What’s ironic is that developers already rely on massive abstractions they don’t fully control—frameworks, garbage collectors, cloud platforms. The resistance isn’t to abstraction itself—it’s to unfamiliar abstraction not yet mastered. Like a surgeon who uses robotic assistance for precision but retains manual skills for emergencies, developers maintain core competencies while using AI for efficiency. Developer value doesn’t disappear with AI—it moves up the abstraction stack. When AI handles routine implementation, mental energy shifts to problems that genuinely require human insight. Software engineering expertise evolves from keystrokes to architecture, from implementation to orchestration.
The AI Interaction Modes
Most resistance comes from thinking AI adoption is an all-or-nothing decision. But that’s a false choice.
Think back to the early days of frameworks. The developers who adopted them early didn’t just save time—they learned to think differently. With boilerplate delegated to the framework, less time was spent on plumbing and more on architecture. Crucially, using a framework didn’t prevent developers from dropping down to write custom, low-level code when necessary; it simply automated most of the predictable work, freeing their energy for where it mattered most.
The same compound effect is happening now with AI, only faster. When routine tasks are handled by AI, a developer naturally starts writing clearer specifications. The very act of preparing good context is an act of design, forcing a more structured implementation plan and clearer architectural thinking upfront. This leads to stronger design instincts, and feedback becomes a daily loop, not a final step.
This higher level of thinking is enabled by a toolkit of new collaborative modes. Understanding these interaction modes is the key, because it reveals that AI adoption isn’t an “all-or-nothing” choice. It’s about matching the right tool to the task, like a craftsman selecting the right tool from their workshop, while always remaining in control of the process.
- Autocomplete Mode: AI suggests completions as you type — translates your brief intent (e.g., a function name) into immediate implementation.
- Chat Mode: Conversational problem-solving with AI — acts as an interactive rubber duck, not just listening but helping to sharpen your logic.
- Edit Mode: AI modifies existing code within files — applies targeted changes directly, eliminating the friction of copy-pasting from a chat.

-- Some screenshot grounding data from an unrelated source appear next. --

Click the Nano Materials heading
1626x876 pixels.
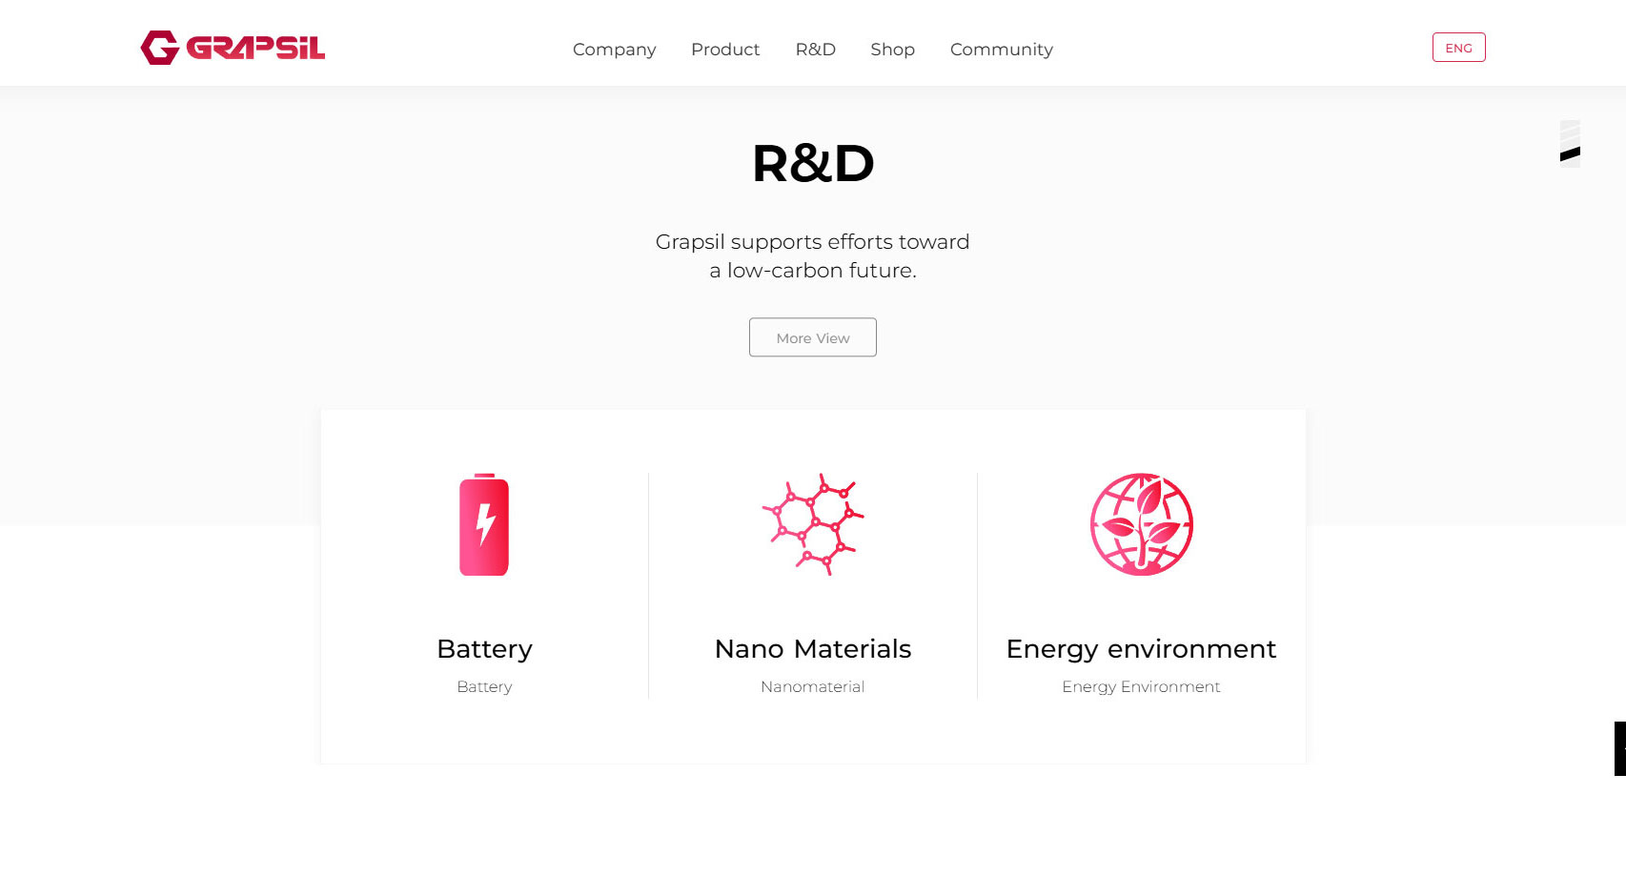point(813,649)
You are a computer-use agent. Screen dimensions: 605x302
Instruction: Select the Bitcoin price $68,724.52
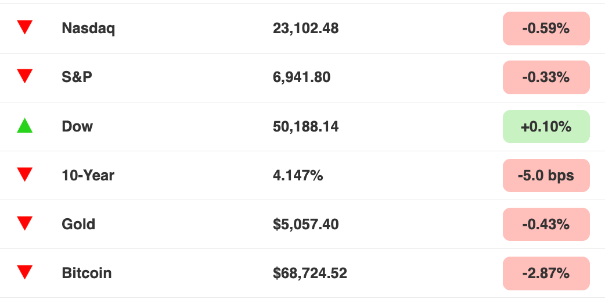pos(310,273)
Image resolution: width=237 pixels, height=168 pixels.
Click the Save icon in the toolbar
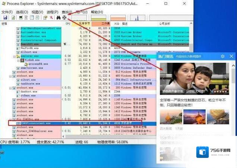click(x=5, y=18)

- Agent Mode: AI performs multi-step tasks with oversight — handles entire implementation loops, including debugging and self-correction.
- Autonomous Mode: AI implements complete features from specification — reduces setup cost for rapid prototyping with minimal human scaffolding.
This progression isn’t about “worse” or “better”—it’s about fit. Skeptical about reliability? Start with autocomplete. Need to explore architecture? Use chat mode. Have clear requirements? Try agent mode.
You don’t lose control—you gain productivity.
The skill that makes all of this work isn’t tool mastery—it’s learning to collaborate systematically with AI through clear context and intent. This emerging discipline, called Context Engineering, is becoming the foundational skill for effective human-AI collaboration.
Tobi Lütke describes it as “the art of providing all the context for the task to be plausibly solvable by the LLM.”
Andrej Karpathy goes further, calling it “the delicate art and science of filling the context window with just the right information for the next step.” Not too little. Not too much. Just enough—and in the right form—to shape useful, reliable outputs.
That skill—context engineering—is what separates tooling users from true AI collaborators.